Kopi TIMES

Kaya Hati dan Ilmu

Selasa, 12 Maret 2019 - 10:02 | 403.41k
Prof Dr Rochmat Wahab, Rektor Universitas Negeri Yogyakarta (UNY) Periode 2009-2017, anggota Mustasyar PW Nahdlatul Ulama (NU) DIY, Pengurus ICMI Pusat.
Prof Dr Rochmat Wahab, Rektor Universitas Negeri Yogyakarta (UNY) Periode 2009-2017, anggota Mustasyar PW Nahdlatul Ulama (NU) DIY, Pengurus ICMI Pusat.

TIMESINDONESIA, YOGYAKARTA – Berbicara soal kekayaan selalu menarik bagi semua. Setiap individu pasti ingin kaya. Karena dengan kekayaan bisa terpenuhi apa yang diinginkan. Tidak sedikit orang berkorban  untuk jadi kaya. 
Padahal, dalam kehidupan yang sebenarnya, kekayaan tidak menjamin kebaikan dan kebahagian di dunia dan di akhirat. 
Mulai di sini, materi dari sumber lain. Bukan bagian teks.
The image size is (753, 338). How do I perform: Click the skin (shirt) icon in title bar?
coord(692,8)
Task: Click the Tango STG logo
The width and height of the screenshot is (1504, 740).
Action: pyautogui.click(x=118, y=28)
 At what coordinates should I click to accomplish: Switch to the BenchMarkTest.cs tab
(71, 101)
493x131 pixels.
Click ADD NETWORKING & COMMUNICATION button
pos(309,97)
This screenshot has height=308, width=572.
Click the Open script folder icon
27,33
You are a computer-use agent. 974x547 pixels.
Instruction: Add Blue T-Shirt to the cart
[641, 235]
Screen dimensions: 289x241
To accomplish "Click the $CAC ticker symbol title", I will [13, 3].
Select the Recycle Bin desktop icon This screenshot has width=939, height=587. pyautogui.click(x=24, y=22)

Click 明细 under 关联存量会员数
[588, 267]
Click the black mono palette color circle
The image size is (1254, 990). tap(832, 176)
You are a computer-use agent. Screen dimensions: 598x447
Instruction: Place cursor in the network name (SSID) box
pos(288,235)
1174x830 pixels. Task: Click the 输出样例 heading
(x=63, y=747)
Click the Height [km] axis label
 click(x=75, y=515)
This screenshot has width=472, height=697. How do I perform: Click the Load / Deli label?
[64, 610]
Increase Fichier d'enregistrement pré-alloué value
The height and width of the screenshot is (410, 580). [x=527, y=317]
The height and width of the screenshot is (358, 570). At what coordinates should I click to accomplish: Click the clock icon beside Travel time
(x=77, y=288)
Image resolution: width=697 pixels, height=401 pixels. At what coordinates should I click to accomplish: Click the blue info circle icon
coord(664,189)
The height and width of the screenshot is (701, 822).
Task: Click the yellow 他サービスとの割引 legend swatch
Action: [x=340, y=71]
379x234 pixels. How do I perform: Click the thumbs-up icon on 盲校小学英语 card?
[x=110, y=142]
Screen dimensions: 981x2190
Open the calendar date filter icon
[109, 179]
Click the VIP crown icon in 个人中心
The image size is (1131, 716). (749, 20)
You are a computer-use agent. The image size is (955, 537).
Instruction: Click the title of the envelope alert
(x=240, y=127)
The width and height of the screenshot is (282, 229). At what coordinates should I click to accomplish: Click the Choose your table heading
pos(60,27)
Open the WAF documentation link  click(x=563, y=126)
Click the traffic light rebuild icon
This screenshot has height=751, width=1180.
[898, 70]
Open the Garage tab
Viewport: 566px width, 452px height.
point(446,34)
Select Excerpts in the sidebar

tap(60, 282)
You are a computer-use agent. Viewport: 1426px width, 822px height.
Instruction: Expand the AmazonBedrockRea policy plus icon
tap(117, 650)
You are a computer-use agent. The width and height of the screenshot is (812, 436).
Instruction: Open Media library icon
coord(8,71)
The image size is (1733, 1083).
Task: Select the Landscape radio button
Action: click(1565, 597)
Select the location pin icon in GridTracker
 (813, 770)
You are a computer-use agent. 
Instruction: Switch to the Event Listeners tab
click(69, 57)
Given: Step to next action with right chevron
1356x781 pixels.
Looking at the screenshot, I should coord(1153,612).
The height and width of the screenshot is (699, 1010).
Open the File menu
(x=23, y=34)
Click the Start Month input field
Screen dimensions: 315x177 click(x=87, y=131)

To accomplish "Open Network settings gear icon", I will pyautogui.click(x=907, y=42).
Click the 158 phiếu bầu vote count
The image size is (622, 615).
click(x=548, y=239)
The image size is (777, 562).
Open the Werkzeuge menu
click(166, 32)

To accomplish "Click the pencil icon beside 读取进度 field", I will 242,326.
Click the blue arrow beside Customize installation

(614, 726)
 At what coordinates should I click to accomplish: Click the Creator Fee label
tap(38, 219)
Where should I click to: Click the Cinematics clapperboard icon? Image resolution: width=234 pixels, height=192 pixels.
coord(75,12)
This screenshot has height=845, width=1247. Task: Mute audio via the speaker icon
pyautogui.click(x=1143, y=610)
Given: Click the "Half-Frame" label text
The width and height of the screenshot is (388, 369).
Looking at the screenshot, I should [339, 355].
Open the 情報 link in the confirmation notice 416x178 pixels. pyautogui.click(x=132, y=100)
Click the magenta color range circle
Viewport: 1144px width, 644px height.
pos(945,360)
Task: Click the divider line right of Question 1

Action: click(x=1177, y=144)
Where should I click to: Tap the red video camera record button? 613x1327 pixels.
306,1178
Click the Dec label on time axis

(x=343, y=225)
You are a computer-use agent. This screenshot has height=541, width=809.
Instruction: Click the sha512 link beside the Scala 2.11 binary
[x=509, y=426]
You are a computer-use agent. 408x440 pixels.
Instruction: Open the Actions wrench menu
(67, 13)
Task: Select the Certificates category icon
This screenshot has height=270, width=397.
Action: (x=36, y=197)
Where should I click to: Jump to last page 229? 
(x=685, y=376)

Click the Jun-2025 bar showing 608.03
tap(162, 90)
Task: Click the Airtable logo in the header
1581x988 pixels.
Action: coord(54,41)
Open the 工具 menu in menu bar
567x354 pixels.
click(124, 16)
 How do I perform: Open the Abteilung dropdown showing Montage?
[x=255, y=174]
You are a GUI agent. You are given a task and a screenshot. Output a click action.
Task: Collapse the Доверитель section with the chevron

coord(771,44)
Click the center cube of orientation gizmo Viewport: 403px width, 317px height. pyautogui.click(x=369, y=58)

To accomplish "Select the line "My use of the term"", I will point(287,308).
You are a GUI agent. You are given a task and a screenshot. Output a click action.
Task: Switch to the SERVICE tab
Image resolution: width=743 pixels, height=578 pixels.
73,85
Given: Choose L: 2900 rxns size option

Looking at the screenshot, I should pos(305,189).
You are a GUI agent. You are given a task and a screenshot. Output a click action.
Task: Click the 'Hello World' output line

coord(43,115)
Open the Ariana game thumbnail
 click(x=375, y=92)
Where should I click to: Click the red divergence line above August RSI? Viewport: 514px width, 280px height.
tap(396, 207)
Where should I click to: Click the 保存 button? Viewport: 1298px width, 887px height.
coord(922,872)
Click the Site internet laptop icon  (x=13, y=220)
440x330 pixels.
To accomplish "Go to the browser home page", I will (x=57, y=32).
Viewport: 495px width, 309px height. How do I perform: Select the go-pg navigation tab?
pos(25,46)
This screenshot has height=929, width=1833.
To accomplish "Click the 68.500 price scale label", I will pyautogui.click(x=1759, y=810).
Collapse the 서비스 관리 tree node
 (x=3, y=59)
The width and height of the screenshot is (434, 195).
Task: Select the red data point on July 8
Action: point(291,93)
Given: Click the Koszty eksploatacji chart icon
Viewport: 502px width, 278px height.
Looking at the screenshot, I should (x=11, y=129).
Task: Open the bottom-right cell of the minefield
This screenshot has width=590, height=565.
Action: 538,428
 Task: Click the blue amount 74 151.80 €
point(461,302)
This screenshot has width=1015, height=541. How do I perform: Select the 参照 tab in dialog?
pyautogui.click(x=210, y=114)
Bila bisa memanaj kekayaan dengan baik, maka kebaikan dan kebahagiaan bisa diraih. Jika tidak, maka kekayaan  justru menjadi jalan ke ketidakbaikan dan ketidakbahagian di dunia dan di akhirat.


Abu Hurairah berkata bahwa Rasulullah Shallallahu ‘alaihi wa allam bersabda,

لَيْسَ الْغَنِىُّ عَنْ كَثْرَةِ الْعَرْضِ، وَلَكِنَّ الْغَنِىَّ غَنِىُّ النَّفْسِ

“Kekayaan bukanlah diukur dengan banyaknya harta. Namun  kekayaan (hakiki) adalah hati yang selalu merasa cukup. (HR Imam Bukhori).
Bukanlah kaya itu karena banyak harta, melainkan kaya itu adalah kaya hati. Yang demikian ini meneguhkan bahwa hati yang baik, peribadi yang baik, akhkaq yang baik merupakan kekayaan yang ternilai di mata Allah. 


Karena itu, siapapun dengan kondisi materi yang terbatas tak ada kesulitan yang berarti untuk  bisa menjadi kaya hati. Tentu yang kaya harta juga bisa menjadi kaya hati. Yang demikian itu sangat mulia. Orang kaya hati lebih menonjol perilaku terpujinya, terjauhkan dari perilaku tercela.
Selain itu, kaya harta tidak lebih baik daripada kaya ilmu. Karena jalan atau kunci untuk meraih dunia dan akhirat serta keduanya, adalah dengan ilmu. 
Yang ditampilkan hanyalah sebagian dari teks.